**WHAT IS BEING ASKED:**
Reproduce exactly the entries from the "Screen dimensions: 414x252" line to the end. Skip all pictures.
╔══
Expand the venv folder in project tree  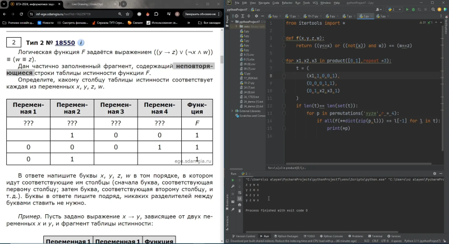tap(236, 26)
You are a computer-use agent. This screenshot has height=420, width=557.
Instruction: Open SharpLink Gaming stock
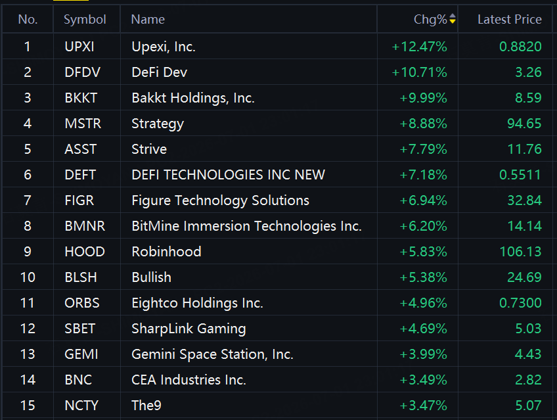coord(189,329)
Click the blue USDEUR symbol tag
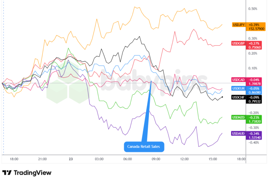The width and height of the screenshot is (270, 182). (239, 89)
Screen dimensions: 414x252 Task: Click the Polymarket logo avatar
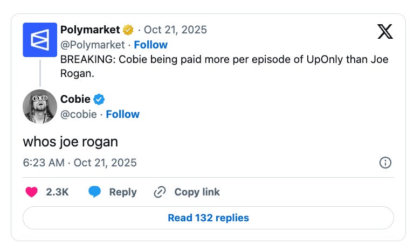40,40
╚══
**RESULT OF THE TASK:**
Screen dimensions: 414x252 Task: Click the Polymarket logo avatar
40,40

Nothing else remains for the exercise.